Earlier this year, several officials of the Ugandan government received large concessions for land suitable for afforestation and reforestation under the Kyoto Protocol’s Clean Development Mechanism (see WRM Bulletin 74). Whilst the Ministry of Water, Lands and Environment, responding to public pressure, issued a statement arguing that these land allocations were to be seen as part of a process by the ministry to ‘revitalise’ degraded forest reserves by releasing them for private development through the Department of Forestry, the ministry failed to mention the likely connection to the Clean Development Mechanism, which offers carbon sinks credits to companies that plant trees.

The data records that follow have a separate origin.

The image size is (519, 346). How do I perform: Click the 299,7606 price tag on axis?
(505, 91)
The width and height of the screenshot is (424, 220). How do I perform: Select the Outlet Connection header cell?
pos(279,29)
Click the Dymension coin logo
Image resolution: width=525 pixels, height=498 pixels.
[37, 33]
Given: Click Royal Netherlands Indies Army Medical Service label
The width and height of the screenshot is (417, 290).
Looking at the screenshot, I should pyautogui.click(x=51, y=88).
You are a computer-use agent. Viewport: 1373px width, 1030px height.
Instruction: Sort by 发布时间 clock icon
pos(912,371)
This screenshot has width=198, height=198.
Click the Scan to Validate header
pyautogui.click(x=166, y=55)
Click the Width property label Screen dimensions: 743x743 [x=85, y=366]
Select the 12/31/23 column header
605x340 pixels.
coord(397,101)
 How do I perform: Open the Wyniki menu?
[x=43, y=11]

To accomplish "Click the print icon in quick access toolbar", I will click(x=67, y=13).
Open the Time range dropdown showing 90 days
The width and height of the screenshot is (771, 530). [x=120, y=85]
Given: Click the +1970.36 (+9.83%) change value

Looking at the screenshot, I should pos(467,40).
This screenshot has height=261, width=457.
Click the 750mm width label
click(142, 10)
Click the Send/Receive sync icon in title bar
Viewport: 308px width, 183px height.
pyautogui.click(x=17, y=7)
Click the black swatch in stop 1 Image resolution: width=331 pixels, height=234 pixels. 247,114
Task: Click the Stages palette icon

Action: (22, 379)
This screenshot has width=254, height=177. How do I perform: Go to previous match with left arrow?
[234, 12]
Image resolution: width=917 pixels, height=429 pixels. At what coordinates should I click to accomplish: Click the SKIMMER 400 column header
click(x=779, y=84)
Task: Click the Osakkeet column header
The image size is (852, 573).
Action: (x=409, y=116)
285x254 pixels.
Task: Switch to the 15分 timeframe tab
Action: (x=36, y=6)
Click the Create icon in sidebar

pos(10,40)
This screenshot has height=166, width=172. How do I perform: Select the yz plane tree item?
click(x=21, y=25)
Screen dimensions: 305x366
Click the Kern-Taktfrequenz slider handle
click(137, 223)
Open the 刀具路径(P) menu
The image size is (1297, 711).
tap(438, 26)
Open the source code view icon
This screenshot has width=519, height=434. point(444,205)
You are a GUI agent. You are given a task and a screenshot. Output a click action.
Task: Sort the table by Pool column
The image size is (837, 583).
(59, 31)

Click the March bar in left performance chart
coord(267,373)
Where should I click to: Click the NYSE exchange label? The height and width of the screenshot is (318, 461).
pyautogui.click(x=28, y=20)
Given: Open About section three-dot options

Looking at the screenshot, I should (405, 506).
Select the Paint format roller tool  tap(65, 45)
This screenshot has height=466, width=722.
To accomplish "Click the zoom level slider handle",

It is too early still to expect any concrete projects emerging from these land allocations, but these allocations are indication of a worrisome trend – namely that carbon sinks credits will speed up private sector involvement in Uganda’s forestry sector. Evidence to this also emerges from the fact that communities in the vicinity of the areas to be allocated also applied for the concessions but were left empty-handed. This bias in allocation towards private entities could have a doubly negative effect. First, it does deny local communities active involvement in restoration of these areas and secondly allocation of these public lands to private enterprises is likely to curtail – previously free - public access to these areas, thus exacerbating the already precarious situation of many of Uganda’s rural poor.

It is difficult to see how the World Bank’s Carbon Finance Funds, which have chosen Uganda and Kenya as key countries for their funds, will contribute to poverty alleviation if the emerging trend of privatization of hitherto free access public lands will continue and be rewarded through CDM projects backed by the World Bank’s Carbon Finance Funds.